Obscura - Cosmogenesis (cover)

Obscura is a German (modern) technical death metal band, and Cosmogenesis, released 10 years ago, is their second album.

I'm not a fan of this subgenre: being technical for the sake of being technical, masturbatory asinine high-speed solo, storms of diminished sweepings, and brainless drum blasts that are not only uninteresting but also tiresome, conspiring in something that could accurately be described as "metal elevator music".

But in this case: Every song has its own identity, and not a single one of them devolves into excessive repetition or mindless wandering. Yet the album still feels like a coherent piece, shifting back and forth between fast and technical, to slow and melodic, with some progressive parts here and here. There isn't a single bad or uninteresting song on the album, and the whole thing feels emotional and engaging. Even the instrumental track, Universe Momentum, is nice, which is surprise for a death metal band.

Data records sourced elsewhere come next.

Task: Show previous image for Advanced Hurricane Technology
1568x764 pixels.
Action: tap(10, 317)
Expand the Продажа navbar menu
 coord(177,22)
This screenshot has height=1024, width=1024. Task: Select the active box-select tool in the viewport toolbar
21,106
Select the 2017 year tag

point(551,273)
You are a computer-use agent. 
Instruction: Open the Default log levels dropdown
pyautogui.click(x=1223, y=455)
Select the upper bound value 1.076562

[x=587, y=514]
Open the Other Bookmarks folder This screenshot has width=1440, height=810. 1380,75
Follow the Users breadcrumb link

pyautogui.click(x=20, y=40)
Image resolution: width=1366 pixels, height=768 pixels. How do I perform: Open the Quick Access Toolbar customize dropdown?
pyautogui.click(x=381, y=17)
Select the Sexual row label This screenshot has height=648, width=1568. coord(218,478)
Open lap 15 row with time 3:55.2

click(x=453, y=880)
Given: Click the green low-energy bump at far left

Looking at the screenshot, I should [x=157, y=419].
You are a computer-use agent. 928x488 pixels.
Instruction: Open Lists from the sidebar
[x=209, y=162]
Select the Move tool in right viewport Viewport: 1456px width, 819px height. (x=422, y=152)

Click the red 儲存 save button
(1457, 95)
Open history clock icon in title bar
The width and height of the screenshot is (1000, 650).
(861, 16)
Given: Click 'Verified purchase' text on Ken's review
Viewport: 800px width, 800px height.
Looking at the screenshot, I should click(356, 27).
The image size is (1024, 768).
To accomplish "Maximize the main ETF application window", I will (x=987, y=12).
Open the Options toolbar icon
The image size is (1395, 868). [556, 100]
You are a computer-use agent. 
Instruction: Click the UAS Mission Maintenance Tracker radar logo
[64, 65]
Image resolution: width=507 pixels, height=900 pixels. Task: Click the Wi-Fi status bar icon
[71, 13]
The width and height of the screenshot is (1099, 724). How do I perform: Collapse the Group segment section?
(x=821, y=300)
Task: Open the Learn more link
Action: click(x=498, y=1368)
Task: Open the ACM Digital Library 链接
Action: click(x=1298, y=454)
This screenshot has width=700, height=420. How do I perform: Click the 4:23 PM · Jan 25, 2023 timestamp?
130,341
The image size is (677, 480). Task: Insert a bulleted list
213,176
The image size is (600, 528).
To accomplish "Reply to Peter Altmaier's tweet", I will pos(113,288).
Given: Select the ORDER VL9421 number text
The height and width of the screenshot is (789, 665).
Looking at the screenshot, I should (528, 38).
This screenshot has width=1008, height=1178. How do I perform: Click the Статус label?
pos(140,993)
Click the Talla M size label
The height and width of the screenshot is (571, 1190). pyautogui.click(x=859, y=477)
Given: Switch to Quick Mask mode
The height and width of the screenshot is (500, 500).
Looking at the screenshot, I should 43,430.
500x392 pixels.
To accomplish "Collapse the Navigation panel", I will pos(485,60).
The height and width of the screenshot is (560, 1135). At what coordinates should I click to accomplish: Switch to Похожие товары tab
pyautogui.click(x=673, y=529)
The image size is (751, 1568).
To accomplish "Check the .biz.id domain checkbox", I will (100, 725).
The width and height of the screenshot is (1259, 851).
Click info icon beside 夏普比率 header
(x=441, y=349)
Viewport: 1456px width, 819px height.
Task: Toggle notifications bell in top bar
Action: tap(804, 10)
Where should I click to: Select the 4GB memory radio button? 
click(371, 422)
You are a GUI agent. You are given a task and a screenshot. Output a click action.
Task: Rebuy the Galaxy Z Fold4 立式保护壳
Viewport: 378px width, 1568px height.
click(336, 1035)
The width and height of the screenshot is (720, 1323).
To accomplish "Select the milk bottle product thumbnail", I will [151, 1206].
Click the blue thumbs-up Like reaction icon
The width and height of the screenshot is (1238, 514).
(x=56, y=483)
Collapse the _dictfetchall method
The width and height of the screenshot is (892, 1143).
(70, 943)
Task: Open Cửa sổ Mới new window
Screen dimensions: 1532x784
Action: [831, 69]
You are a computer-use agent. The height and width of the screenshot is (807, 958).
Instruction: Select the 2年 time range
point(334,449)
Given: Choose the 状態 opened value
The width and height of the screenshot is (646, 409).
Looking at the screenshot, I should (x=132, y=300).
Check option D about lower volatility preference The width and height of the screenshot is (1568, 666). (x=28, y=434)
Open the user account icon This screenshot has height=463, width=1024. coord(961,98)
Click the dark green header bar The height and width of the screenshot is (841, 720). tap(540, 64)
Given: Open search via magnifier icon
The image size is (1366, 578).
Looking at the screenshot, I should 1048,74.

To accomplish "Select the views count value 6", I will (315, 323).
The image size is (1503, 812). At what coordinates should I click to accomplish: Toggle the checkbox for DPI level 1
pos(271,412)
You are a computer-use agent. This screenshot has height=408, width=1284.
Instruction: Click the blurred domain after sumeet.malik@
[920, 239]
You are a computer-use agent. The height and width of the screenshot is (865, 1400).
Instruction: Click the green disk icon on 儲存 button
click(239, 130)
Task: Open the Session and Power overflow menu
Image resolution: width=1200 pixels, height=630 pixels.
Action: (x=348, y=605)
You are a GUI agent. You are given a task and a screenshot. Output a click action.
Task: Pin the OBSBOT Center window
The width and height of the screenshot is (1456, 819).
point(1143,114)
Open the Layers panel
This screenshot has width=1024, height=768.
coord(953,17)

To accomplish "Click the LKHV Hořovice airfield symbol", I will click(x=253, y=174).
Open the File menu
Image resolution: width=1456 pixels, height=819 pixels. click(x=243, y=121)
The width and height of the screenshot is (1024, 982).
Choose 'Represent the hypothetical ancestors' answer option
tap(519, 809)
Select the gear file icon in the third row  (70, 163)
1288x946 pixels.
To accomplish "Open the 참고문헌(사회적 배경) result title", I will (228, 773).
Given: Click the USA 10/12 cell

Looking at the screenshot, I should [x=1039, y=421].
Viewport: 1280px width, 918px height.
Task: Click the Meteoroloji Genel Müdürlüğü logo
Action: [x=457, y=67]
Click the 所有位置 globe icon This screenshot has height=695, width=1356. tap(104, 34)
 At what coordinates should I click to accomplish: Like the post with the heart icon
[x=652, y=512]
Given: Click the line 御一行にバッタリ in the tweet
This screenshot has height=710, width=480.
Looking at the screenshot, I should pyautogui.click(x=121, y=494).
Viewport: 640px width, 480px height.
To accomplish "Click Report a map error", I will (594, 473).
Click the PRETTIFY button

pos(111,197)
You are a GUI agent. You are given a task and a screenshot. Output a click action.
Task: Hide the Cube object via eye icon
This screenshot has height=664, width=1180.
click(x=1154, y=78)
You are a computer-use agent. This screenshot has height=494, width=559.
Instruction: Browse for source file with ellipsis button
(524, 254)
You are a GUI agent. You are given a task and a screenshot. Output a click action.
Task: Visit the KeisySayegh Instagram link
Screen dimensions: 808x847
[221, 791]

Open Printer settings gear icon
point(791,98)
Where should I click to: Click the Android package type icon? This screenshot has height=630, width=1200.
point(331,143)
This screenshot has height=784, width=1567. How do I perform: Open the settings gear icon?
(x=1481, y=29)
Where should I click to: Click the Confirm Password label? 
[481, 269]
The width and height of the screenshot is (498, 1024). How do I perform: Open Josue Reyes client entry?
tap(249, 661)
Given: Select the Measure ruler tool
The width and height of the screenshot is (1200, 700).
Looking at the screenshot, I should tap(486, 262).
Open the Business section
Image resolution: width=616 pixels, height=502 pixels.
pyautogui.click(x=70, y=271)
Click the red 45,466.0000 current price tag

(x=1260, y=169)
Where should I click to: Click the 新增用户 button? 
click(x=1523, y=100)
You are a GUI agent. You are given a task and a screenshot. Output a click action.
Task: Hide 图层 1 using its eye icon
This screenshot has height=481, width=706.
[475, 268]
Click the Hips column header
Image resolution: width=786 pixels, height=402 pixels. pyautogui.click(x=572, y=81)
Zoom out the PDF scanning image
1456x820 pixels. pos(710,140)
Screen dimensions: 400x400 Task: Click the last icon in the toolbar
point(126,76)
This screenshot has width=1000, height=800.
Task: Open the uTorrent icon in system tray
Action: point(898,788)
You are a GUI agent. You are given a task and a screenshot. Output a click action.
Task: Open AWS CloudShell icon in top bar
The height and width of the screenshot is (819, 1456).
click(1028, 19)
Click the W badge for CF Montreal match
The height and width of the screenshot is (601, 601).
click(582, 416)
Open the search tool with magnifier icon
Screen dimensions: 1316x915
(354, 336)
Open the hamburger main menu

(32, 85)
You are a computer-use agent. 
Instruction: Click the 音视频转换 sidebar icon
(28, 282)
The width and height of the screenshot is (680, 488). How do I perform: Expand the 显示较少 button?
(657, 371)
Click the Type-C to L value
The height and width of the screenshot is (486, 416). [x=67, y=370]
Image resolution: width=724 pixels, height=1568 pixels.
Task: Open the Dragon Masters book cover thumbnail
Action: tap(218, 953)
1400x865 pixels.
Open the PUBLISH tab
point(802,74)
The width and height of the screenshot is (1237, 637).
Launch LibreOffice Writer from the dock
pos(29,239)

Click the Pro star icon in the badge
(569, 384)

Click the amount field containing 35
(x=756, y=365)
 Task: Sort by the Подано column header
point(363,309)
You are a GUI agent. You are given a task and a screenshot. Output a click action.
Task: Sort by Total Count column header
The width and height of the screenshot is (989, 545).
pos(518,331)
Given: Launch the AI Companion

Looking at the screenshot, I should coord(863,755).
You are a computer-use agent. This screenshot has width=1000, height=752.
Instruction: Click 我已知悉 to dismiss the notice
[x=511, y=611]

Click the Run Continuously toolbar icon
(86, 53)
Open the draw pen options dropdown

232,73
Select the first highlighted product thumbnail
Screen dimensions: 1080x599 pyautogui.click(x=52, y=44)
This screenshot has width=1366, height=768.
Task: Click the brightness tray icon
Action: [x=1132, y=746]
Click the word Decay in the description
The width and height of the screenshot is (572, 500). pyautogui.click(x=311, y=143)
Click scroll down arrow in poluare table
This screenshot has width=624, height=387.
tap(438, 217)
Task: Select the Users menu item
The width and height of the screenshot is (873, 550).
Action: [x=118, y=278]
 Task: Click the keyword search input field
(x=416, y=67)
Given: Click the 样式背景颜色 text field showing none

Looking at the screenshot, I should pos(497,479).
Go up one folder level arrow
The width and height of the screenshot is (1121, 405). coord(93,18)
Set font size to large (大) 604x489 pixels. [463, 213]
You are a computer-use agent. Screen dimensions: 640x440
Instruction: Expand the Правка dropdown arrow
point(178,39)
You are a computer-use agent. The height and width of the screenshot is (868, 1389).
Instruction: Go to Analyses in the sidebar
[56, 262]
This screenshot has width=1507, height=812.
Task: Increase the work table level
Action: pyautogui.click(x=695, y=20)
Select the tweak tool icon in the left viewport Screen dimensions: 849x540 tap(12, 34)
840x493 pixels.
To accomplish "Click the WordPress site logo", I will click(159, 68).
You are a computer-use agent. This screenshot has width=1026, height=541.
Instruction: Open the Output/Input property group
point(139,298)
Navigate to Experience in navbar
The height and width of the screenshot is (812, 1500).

I'm usually not thrilled by the sound of the bass guitar, but on this album where the instrument is omnipresent, it doesn't muddle or muffle anything, and adds a surprisingly groovy vibe borrowed from jazz. It might be because Jeroen is using a fretless bass.

The guttural growls customary to the genre are in abundance, but every now and then some clear vocals are making the way through and there is even a bit of (surprisingly tasteful) vocoder on Choir of Spirits.

As is the norm for metal, the lyrics don't rhyme, but their themes, while not novel, are engaging: the existence/absence of God, space, existence and cycles, with some Hinduism elements.

The drummer, formerly part of excellent Necrophagist, since he moved on to Obscura, he traded exciting yet repetitive blasts for varied interesting beats.

Cosmogenesis sounds a bit like:

  • Atheist but more low-pitched, way more modern, and with fewer solos;
  • Augury and Quo Vadis, but jazzier and with more bass;
  • Cynic's album Focus, but more modern, less Dream Theater-soundy, and, again, with more bass;
  • Necrophagist's album Epitaph, but less harsh, with fewer ripoff hommages to Beethoven and Prokofiev, and with (way) more bass;
  • Neuraxis, but with more clarity and less mishmash;
  • Pestilence, but more constructed and less violent.

If you were to be listen to this album, it's unlikely to be the worse decision you made this year.